BONNYVILLE – On Thursday, students from École Notre Dame High School spent five hours near high-traffic locations in Bonnyville to cheer on and encourage community members to donate non-perishable food items and money for a good cause.
This year’s annual “Hungry for the Homeless” campaign brought in $2,900 and loaded up two of the school's buses full of food items, says Siobhan Squires, a École Notre Dame teacher and the social justice club's supervisor.
All the food and funds raised by the high school students will be donated directly to Bonnyville’s Friendship Centre.
The first Hungry for the Homeless fundraiser took shape almost five years ago after the social justice club shifted gears and started focusing on more local projects, said Squires.
“The first time we did it we raised $400 and a couple boxes of food. It was a humble beginning,” she said. “Then last time we did this, we raised over $1,000, we had 31 boxes of food, and all of it has been donated to the Friendship Center.”
However, due to the pandemic the annual event took a pause.
Students in Grade 12 this year were the last group to participate in the last Hungry for the Homeless fundraiser. Squires explained that her soon-to-graduating students wanted to “close the gap” and organize the campaign again.
Coming back from a two-year break, the students' goal was to reach the $1,000 target again - which they quickly did.
While École Notre Dame’s Grade 12 students were stationed at Sobeys to collect food and cash donations, Grades 9 through 11 students waved signs at passersby along Main Street at the intersection of 50 St. and 50 Ave.
Squires credits this year's success to the energy and enthusiasm brought by the students as well as the addition of seven staff members who pitched in to make sure the event ran smoothly.
Wyatt Waldner, Sophie Gamache and Jenna Coates are Grade 12 students who participated in the fundraiser both as Grade 10 students, as well as this year.
Describing his motivation to plan the campaign Waldner said, “I just wanted to help all people in my community because I know there's so many people who are less fortunate than me that don't have the food and shelter that I do. So, I just want to make a difference.”
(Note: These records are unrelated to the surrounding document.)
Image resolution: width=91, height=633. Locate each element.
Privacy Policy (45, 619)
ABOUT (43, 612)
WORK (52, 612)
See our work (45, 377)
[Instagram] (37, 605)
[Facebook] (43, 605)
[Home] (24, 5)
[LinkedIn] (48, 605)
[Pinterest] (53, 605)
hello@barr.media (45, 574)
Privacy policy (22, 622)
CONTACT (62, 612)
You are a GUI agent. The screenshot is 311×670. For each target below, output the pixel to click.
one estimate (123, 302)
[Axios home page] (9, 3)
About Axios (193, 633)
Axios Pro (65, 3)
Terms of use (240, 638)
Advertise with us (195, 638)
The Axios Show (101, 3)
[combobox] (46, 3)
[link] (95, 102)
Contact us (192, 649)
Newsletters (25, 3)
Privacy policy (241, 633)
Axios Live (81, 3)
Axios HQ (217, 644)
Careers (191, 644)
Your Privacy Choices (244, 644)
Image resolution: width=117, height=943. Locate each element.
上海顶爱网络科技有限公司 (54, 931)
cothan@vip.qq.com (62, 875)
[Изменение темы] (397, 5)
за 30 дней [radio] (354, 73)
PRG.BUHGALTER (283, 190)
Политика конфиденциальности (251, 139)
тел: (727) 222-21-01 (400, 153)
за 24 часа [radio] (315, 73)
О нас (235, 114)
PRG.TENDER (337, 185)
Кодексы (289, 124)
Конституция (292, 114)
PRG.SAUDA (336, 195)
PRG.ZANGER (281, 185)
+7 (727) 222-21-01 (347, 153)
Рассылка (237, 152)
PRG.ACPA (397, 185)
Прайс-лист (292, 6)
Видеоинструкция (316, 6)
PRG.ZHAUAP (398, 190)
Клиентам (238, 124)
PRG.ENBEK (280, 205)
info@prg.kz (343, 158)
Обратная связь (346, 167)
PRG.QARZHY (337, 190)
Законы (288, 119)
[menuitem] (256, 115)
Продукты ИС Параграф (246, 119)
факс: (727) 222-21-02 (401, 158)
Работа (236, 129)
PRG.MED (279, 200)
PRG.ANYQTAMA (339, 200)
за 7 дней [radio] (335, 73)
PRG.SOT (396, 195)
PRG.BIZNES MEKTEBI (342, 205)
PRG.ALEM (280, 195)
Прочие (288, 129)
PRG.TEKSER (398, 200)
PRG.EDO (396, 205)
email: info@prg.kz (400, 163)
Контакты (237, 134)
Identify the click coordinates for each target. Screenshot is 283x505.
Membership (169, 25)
For high schooler Gamache, the contribution of time and effort is personal. “I’ve struggled a lot too, and it's nice to know that I can help people that are also struggling.”
She added, “You see that everyone is willing to give a little bit of kindness to the world and it’s really inspiring.”
The first year Coates got involved it was to fulfill service hours, but after her first fundraising campaign, her motivations changed. “At first, it was more for the community service hours, but after the whole shebang, it was mainly to help people in need,” she said.